▶ Exercise
All that should come back is the lines of the data below from the one containing "Given: Click the separator" to the one containing "Given: Click the speaker", inclusive, exactly as they stand.

-- Opening Marker --

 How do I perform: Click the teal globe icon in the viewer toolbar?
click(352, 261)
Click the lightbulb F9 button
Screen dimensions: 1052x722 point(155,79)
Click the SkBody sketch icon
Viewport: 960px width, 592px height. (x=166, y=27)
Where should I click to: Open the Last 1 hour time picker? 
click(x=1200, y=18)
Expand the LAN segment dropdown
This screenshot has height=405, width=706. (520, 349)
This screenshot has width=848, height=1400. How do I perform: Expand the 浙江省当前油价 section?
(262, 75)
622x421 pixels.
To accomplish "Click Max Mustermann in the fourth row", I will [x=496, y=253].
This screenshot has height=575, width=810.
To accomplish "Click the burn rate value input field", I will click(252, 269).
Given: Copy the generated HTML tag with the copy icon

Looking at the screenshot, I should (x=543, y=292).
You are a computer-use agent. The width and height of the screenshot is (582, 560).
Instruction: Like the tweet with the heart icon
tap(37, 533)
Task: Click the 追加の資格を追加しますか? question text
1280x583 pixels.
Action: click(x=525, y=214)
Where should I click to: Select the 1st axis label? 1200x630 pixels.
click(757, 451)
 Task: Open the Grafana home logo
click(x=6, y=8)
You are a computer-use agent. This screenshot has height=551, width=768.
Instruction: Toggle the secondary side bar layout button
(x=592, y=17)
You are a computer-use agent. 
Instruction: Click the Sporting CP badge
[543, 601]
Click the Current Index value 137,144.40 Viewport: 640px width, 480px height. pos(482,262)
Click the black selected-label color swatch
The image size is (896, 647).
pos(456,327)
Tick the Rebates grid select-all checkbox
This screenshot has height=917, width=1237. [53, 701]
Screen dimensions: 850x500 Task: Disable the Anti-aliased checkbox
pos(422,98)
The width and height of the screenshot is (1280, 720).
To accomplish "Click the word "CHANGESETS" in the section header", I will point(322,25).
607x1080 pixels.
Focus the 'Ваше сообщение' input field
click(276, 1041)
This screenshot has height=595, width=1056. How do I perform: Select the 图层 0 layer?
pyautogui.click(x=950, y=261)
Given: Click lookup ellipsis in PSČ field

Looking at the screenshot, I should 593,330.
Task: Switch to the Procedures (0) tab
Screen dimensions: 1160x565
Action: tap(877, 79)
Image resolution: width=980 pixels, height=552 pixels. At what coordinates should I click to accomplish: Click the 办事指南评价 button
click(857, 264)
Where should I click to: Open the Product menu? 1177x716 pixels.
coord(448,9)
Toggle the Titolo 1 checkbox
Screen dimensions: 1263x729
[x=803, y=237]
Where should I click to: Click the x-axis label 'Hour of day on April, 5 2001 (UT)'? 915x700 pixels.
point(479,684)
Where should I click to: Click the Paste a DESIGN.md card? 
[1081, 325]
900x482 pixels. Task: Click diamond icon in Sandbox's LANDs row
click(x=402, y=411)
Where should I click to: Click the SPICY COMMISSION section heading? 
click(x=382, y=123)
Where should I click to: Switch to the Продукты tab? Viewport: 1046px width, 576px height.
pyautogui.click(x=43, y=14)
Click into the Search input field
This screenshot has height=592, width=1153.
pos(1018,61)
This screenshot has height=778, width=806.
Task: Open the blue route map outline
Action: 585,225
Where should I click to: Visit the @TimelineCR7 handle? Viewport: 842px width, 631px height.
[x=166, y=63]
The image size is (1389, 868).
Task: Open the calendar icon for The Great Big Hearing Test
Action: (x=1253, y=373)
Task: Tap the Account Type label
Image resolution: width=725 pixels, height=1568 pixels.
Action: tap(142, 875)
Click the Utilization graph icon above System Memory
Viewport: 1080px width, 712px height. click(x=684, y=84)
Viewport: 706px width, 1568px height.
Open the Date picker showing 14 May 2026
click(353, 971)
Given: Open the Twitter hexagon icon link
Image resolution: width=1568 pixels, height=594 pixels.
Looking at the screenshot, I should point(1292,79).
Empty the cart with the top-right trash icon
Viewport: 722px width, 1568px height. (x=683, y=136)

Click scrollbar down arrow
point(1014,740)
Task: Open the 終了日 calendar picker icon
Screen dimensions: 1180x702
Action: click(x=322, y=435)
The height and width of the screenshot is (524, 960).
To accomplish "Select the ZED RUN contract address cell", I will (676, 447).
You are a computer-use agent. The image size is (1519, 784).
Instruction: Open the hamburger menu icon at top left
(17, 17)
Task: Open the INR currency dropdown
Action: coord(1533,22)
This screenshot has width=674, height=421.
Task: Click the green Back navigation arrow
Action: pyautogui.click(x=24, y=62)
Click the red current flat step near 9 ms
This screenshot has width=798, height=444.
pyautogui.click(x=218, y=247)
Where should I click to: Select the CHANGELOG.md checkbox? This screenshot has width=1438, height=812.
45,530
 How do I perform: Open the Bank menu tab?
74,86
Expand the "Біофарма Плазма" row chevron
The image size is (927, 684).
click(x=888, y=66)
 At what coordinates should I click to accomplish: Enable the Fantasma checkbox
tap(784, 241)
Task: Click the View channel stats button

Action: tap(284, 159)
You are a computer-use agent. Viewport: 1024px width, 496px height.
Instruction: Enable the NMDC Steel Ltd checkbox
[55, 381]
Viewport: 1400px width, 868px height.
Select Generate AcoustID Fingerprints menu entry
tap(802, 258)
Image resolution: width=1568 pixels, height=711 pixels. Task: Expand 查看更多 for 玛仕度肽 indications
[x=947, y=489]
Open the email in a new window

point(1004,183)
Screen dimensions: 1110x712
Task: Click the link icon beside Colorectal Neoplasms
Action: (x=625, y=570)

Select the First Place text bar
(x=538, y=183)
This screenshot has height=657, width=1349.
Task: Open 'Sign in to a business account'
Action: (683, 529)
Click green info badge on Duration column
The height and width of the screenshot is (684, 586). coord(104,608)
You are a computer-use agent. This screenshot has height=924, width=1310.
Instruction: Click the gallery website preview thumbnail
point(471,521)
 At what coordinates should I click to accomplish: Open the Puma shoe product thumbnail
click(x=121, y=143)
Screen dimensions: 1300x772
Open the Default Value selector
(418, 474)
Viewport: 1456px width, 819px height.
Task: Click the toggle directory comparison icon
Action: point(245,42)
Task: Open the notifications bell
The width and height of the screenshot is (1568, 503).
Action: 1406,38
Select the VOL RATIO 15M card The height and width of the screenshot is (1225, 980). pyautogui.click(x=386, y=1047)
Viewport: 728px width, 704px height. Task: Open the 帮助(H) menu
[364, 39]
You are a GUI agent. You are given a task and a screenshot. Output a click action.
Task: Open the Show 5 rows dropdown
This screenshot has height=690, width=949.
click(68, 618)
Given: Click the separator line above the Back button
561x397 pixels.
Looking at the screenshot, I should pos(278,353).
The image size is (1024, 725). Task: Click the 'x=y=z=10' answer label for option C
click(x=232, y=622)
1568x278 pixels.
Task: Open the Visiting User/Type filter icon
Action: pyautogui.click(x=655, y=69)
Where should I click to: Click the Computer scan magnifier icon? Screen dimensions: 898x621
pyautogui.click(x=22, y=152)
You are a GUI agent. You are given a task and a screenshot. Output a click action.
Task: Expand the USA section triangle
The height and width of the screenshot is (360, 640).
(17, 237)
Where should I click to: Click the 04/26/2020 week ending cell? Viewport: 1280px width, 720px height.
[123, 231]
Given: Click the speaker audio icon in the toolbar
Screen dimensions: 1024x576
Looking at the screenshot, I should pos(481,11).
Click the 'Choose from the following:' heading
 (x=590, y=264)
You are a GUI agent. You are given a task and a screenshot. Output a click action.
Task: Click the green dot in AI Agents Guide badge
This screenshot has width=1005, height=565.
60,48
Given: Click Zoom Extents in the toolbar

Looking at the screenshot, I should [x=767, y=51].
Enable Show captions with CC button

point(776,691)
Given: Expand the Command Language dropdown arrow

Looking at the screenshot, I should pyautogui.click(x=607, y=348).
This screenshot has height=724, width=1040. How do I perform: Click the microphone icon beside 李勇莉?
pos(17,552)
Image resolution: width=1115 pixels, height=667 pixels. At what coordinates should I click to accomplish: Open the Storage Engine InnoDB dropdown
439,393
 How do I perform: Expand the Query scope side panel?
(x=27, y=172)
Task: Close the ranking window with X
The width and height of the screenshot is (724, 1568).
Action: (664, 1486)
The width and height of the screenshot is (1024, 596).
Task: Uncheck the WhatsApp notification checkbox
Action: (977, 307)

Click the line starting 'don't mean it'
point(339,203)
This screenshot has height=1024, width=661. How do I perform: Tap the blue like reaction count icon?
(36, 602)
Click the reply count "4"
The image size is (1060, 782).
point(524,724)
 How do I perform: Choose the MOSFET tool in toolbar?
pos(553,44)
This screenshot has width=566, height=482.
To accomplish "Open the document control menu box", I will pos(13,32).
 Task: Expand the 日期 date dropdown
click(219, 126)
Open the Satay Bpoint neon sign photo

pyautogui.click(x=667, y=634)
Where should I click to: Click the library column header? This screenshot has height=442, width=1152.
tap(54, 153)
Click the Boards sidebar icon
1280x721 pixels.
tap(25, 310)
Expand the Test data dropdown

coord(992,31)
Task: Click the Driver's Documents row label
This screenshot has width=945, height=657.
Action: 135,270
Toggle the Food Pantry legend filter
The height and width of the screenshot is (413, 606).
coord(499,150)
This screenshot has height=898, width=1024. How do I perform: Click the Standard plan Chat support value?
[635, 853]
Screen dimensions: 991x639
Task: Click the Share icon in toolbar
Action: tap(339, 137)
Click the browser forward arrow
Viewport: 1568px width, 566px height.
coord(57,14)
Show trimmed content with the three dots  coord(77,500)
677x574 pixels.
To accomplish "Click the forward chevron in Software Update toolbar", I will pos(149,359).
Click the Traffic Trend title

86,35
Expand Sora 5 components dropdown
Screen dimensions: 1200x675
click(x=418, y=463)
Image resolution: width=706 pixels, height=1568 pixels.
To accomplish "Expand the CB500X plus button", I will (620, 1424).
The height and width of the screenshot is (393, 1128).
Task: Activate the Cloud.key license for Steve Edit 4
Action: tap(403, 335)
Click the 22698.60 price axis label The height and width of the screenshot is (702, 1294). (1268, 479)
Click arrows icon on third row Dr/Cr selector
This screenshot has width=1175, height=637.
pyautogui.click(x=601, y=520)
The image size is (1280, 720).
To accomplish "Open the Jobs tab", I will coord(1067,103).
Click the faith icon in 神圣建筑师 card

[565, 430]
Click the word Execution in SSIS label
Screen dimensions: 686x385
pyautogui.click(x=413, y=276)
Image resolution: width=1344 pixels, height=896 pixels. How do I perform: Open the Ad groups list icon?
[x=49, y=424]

-- Closing Marker --

▶ Solved exercise
Given: Click the separator line above the Back button
561x397 pixels.
Looking at the screenshot, I should pos(278,353).
The image size is (1024, 725). Task: Click the 'x=y=z=10' answer label for option C
click(x=232, y=622)
1568x278 pixels.
Task: Open the Visiting User/Type filter icon
Action: pyautogui.click(x=655, y=69)
Where should I click to: Click the Computer scan magnifier icon? Screen dimensions: 898x621
pyautogui.click(x=22, y=152)
You are a GUI agent. You are given a task and a screenshot. Output a click action.
Task: Expand the USA section triangle
The height and width of the screenshot is (360, 640).
(17, 237)
Where should I click to: Click the 04/26/2020 week ending cell? Viewport: 1280px width, 720px height.
[123, 231]
Given: Click the speaker audio icon in the toolbar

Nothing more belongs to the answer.